_TASK GOAL_.
Reproduce the listing below line for line without any alterations, omitting the images from your reply.

[Listing]
···

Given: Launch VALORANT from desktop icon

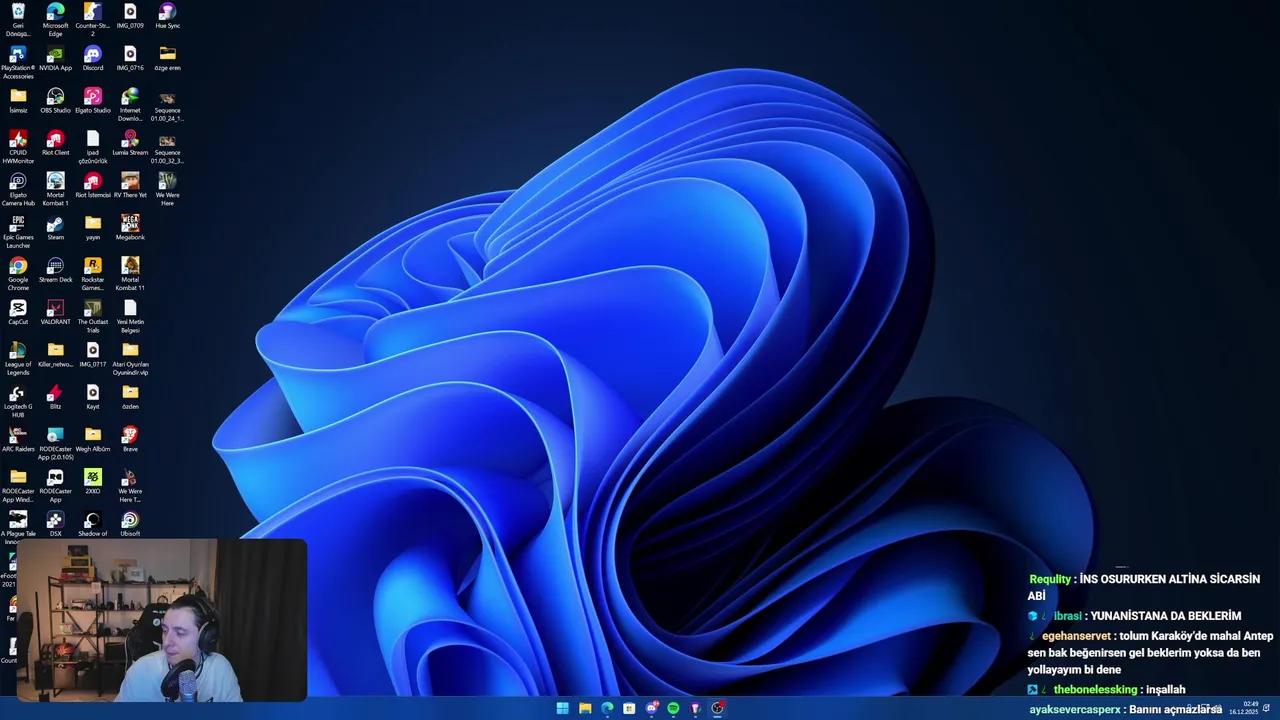Looking at the screenshot, I should click(55, 309).
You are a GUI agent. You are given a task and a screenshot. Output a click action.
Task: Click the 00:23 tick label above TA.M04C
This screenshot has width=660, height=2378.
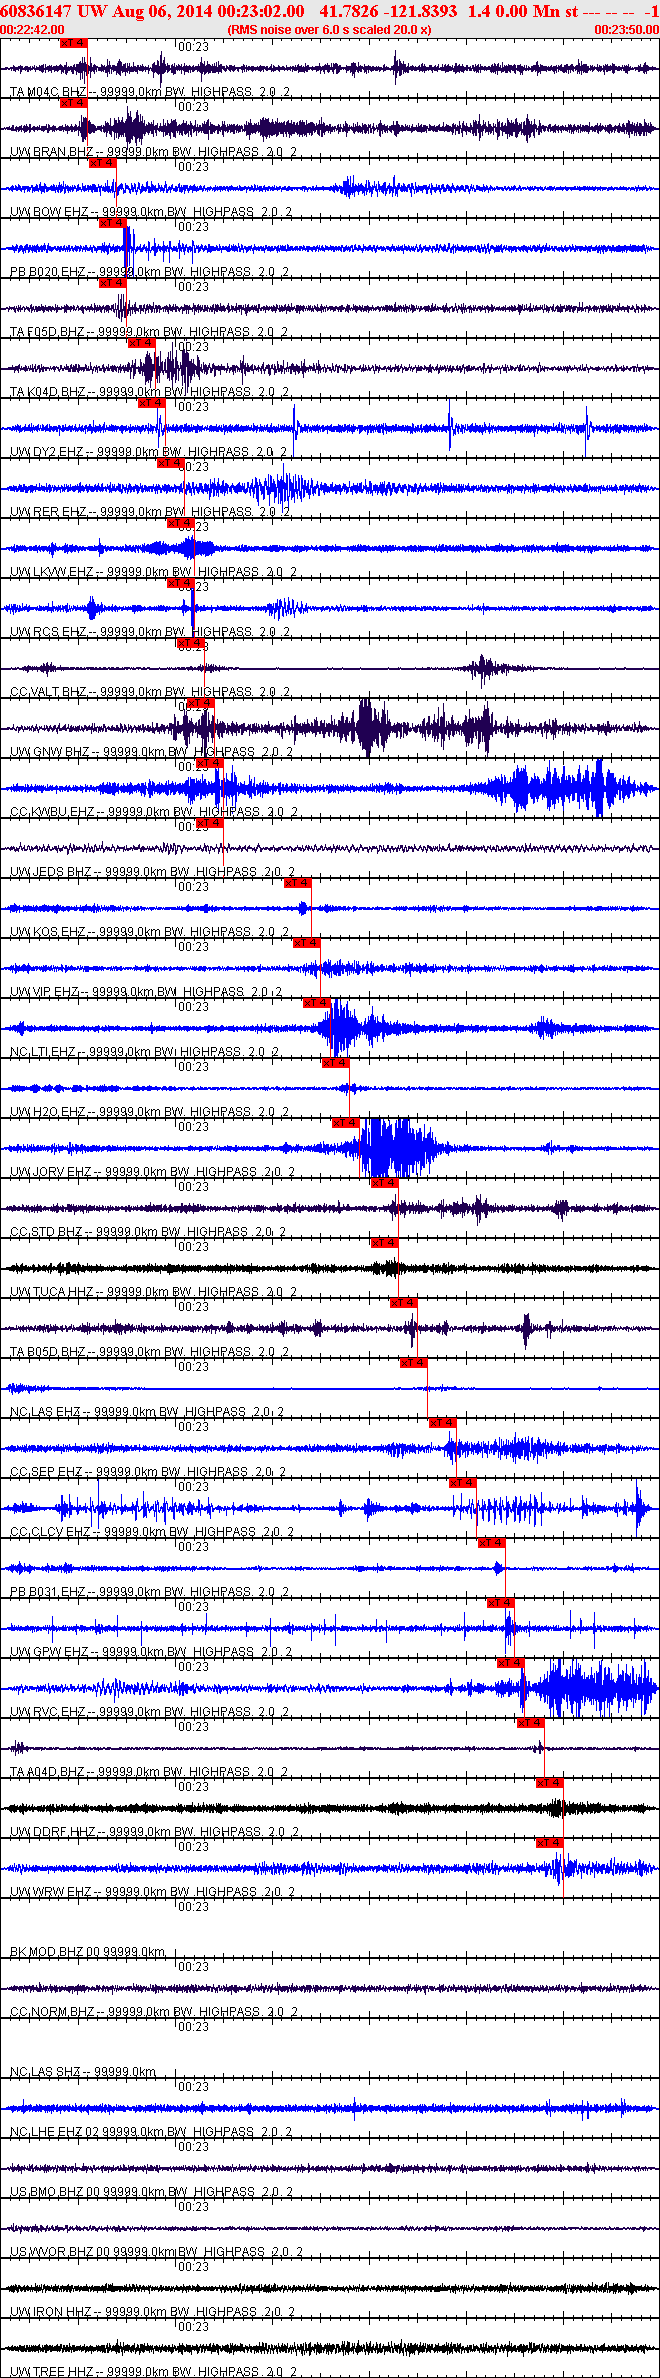(194, 47)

···

_THE SOLUTION_.
Given: Launch VALORANT from desktop icon

Looking at the screenshot, I should click(55, 309).
You are a GUI agent. You are given a task and a screenshot. Output a click action.
Task: Click the 00:23 tick label above TA.M04C
This screenshot has width=660, height=2378.
(194, 47)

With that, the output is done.